Aim
Could you give back the material starting with the line with "Image resolution: width=1340" and going on through the line with "coord(449,43)", switching "Developer" to "Administrator" and leaving everything else unchanged?

Information provided
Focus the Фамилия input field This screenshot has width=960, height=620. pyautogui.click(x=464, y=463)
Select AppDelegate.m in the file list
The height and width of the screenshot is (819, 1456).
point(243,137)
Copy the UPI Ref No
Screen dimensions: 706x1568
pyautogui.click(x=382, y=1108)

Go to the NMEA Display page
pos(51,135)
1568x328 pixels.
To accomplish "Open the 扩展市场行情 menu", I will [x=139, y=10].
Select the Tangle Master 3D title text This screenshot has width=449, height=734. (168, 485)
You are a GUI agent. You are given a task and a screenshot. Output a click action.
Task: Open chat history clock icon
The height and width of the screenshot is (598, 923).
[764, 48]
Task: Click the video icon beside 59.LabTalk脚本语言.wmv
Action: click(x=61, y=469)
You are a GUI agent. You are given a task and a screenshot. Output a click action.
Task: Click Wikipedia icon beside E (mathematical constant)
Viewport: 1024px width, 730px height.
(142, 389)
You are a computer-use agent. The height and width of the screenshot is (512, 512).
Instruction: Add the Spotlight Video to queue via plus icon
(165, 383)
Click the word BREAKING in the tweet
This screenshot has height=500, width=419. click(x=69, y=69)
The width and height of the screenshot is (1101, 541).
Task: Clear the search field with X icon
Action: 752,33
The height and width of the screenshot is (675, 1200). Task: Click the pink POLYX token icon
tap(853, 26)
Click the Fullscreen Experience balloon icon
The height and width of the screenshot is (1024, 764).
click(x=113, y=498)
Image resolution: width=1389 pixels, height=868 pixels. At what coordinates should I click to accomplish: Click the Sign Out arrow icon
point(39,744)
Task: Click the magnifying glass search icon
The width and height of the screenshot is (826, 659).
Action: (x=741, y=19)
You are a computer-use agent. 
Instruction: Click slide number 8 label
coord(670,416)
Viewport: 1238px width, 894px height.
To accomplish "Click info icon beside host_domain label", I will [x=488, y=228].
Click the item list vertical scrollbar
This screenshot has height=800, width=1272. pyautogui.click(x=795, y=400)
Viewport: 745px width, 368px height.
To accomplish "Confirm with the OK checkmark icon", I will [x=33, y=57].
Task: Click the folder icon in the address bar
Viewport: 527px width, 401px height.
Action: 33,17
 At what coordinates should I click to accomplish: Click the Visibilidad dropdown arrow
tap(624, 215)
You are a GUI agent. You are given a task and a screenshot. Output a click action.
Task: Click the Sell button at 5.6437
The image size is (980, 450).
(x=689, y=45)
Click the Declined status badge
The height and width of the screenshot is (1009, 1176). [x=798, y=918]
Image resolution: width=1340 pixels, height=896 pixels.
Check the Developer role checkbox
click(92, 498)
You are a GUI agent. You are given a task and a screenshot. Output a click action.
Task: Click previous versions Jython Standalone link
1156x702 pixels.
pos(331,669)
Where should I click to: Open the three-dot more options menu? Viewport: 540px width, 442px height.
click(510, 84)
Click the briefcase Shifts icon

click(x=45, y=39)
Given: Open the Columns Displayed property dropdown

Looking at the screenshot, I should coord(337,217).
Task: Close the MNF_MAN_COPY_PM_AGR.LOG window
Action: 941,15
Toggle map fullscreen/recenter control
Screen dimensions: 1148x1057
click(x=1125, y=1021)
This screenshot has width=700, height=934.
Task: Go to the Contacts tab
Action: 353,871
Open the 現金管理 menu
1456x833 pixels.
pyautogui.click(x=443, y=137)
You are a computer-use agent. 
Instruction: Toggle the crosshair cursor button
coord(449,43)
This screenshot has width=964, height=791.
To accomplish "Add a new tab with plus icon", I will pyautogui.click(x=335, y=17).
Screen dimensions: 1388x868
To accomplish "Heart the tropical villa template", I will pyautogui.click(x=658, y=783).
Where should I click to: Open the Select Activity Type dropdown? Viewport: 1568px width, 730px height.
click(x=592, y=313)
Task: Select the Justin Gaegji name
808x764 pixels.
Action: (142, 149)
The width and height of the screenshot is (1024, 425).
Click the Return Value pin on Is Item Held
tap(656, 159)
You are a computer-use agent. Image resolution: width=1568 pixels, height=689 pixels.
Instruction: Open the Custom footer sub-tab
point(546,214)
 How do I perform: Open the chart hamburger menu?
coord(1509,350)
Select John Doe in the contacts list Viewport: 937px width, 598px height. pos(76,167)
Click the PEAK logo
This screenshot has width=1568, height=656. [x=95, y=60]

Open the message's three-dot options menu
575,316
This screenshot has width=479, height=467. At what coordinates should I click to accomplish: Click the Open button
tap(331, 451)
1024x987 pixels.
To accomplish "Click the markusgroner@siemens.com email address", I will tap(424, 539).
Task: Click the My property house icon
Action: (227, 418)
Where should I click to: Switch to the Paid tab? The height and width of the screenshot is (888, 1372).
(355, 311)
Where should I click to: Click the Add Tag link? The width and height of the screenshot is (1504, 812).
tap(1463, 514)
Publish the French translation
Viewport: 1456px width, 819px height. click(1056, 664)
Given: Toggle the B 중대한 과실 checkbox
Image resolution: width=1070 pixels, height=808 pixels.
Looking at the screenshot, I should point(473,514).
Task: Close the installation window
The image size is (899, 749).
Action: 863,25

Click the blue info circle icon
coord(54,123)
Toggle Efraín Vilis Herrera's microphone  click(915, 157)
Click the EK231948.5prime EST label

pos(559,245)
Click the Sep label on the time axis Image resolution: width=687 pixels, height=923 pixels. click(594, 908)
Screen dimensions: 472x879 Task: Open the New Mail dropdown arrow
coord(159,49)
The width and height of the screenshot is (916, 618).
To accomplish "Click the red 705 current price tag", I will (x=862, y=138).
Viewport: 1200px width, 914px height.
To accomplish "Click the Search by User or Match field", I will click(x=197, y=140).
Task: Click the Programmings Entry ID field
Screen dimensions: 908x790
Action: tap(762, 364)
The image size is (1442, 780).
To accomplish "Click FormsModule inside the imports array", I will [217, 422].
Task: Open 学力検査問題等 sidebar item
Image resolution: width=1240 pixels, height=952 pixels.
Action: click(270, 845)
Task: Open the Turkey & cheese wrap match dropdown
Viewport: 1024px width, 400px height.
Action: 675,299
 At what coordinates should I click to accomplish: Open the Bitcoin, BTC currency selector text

Answer to the problem
Image resolution: width=1340 pixels, height=896 pixels.
Check the Administrator role checkbox
click(92, 498)
You are a GUI agent. You are given a task and a screenshot. Output a click action.
Task: Click previous versions Jython Standalone link
1156x702 pixels.
pos(331,669)
Where should I click to: Open the three-dot more options menu? Viewport: 540px width, 442px height.
click(510, 84)
Click the briefcase Shifts icon

click(x=45, y=39)
Given: Open the Columns Displayed property dropdown

Looking at the screenshot, I should coord(337,217).
Task: Close the MNF_MAN_COPY_PM_AGR.LOG window
Action: 941,15
Toggle map fullscreen/recenter control
Screen dimensions: 1148x1057
click(x=1125, y=1021)
This screenshot has width=700, height=934.
Task: Go to the Contacts tab
Action: 353,871
Open the 現金管理 menu
1456x833 pixels.
pyautogui.click(x=443, y=137)
You are a computer-use agent. 
Instruction: Toggle the crosshair cursor button
coord(449,43)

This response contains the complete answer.